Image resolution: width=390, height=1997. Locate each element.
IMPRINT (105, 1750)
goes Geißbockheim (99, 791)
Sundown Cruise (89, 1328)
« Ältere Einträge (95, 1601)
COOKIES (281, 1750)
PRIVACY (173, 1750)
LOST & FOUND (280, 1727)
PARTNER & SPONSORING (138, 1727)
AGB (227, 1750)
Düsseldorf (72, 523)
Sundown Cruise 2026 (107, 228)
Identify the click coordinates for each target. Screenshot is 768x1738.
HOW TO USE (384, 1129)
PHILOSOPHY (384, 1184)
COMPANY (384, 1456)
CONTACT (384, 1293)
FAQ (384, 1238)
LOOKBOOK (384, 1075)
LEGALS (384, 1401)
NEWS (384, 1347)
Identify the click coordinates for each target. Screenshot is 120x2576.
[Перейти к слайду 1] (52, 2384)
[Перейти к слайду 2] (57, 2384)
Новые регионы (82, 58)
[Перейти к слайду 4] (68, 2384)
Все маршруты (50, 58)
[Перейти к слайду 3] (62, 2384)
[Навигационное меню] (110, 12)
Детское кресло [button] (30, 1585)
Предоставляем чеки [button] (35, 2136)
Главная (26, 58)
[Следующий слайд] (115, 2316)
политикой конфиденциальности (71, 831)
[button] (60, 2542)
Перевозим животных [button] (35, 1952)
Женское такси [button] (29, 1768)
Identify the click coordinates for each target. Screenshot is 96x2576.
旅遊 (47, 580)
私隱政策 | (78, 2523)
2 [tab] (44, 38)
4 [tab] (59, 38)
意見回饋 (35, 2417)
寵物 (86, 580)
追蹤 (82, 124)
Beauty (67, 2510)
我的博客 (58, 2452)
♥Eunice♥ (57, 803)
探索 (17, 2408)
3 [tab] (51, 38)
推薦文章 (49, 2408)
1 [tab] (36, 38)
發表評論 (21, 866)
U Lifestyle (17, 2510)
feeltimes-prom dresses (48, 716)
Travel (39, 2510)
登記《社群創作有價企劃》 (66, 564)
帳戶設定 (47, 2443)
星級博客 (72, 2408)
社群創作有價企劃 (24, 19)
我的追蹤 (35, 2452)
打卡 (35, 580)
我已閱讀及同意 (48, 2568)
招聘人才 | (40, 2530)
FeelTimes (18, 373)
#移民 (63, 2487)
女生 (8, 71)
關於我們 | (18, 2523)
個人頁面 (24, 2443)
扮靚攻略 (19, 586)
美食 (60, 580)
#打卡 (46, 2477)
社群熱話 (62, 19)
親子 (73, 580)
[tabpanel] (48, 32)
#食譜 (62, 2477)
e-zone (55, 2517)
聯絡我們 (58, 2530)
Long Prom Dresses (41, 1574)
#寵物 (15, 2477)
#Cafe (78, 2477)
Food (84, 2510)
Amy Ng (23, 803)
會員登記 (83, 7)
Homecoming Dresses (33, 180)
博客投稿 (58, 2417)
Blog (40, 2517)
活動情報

▬▬▬▬▬▬

Task item: Word for word, copy the listing above in its entirety.

Your response:
Image resolution: width=390, height=1997. Locate each element.
IMPRINT (105, 1750)
goes Geißbockheim (99, 791)
Sundown Cruise (89, 1328)
« Ältere Einträge (95, 1601)
COOKIES (281, 1750)
PRIVACY (173, 1750)
LOST & FOUND (280, 1727)
PARTNER & SPONSORING (138, 1727)
AGB (227, 1750)
Düsseldorf (72, 523)
Sundown Cruise 2026 (107, 228)
Identify the click coordinates for each target. Screenshot is 768x1738.
HOW TO USE (384, 1129)
PHILOSOPHY (384, 1184)
COMPANY (384, 1456)
CONTACT (384, 1293)
FAQ (384, 1238)
LOOKBOOK (384, 1075)
LEGALS (384, 1401)
NEWS (384, 1347)
Identify the click coordinates for each target. Screenshot is 120x2576.
[Перейти к слайду 1] (52, 2384)
[Перейти к слайду 2] (57, 2384)
Новые регионы (82, 58)
[Перейти к слайду 4] (68, 2384)
Все маршруты (50, 58)
[Перейти к слайду 3] (62, 2384)
[Навигационное меню] (110, 12)
Детское кресло [button] (30, 1585)
Предоставляем чеки [button] (35, 2136)
Главная (26, 58)
[Следующий слайд] (115, 2316)
политикой конфиденциальности (71, 831)
[button] (60, 2542)
Перевозим животных [button] (35, 1952)
Женское такси [button] (29, 1768)
Identify the click coordinates for each target. Screenshot is 96x2576.
旅遊 (47, 580)
私隱政策 | (78, 2523)
2 [tab] (44, 38)
4 [tab] (59, 38)
意見回饋 (35, 2417)
寵物 (86, 580)
追蹤 (82, 124)
Beauty (67, 2510)
我的博客 (58, 2452)
♥Eunice♥ (57, 803)
探索 (17, 2408)
3 [tab] (51, 38)
推薦文章 (49, 2408)
1 [tab] (36, 38)
發表評論 (21, 866)
U Lifestyle (17, 2510)
feeltimes-prom dresses (48, 716)
Travel (39, 2510)
登記《社群創作有價企劃》 (66, 564)
帳戶設定 (47, 2443)
星級博客 (72, 2408)
社群創作有價企劃 (24, 19)
我的追蹤 (35, 2452)
打卡 (35, 580)
我已閱讀及同意 (48, 2568)
招聘人才 | (40, 2530)
FeelTimes (18, 373)
#移民 (63, 2487)
女生 (8, 71)
關於我們 | (18, 2523)
個人頁面 (24, 2443)
扮靚攻略 (19, 586)
美食 (60, 580)
#打卡 (46, 2477)
社群熱話 (62, 19)
親子 (73, 580)
[tabpanel] (48, 32)
#食譜 (62, 2477)
e-zone (55, 2517)
聯絡我們 (58, 2530)
Long Prom Dresses (41, 1574)
#寵物 (15, 2477)
#Cafe (78, 2477)
Food (84, 2510)
Amy Ng (23, 803)
會員登記 (83, 7)
Homecoming Dresses (33, 180)
博客投稿 (58, 2417)
Blog (40, 2517)
活動情報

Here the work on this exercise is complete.